Required work
Among the entries below, find the lines with "Click" and copy them.

Given data
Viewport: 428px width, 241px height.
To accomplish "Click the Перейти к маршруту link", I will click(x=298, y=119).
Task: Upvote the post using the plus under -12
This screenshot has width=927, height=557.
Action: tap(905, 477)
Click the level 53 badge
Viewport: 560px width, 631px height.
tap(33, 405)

---

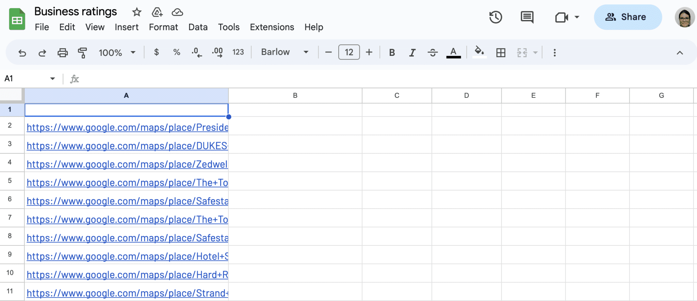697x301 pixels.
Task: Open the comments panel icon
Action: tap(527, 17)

Written answer
To accomplish "Click the Перейти к маршруту link", I will click(x=298, y=119).
Click the level 53 badge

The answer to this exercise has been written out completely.